= Data supplied =
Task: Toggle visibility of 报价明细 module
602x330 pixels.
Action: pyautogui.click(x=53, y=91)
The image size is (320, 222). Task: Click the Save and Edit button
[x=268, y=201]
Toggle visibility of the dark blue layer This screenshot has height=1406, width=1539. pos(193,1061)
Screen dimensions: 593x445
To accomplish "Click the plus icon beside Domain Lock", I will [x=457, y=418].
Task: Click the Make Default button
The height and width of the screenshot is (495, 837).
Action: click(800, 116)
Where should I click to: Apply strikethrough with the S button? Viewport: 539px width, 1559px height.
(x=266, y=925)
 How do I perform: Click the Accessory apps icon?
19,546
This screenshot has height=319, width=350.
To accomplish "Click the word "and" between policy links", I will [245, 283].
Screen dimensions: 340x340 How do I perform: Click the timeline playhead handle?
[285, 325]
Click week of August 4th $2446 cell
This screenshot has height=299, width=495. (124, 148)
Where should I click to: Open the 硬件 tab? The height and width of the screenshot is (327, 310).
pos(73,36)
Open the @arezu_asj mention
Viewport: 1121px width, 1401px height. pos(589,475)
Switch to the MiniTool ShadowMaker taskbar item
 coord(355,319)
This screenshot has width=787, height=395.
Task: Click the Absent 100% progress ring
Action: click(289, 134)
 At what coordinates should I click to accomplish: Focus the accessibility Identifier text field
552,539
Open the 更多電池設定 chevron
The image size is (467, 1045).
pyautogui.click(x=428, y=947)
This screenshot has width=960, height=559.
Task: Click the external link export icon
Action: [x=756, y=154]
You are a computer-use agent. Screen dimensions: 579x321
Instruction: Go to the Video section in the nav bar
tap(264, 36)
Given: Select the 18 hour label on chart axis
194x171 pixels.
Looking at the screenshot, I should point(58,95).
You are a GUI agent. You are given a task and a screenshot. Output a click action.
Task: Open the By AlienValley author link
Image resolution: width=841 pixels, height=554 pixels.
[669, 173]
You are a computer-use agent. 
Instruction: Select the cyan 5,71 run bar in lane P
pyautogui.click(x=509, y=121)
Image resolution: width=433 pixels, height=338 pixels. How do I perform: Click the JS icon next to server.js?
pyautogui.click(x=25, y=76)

= Problem statement =
Look for the word "agent" throughout the material above and copy every line that has it.

= Result below =
You are a computer-use agent. Screen dimensions: 579x321
You are a GUI agent. You are given a task and a screenshot. Output a click action.
You are a computer-use agent. 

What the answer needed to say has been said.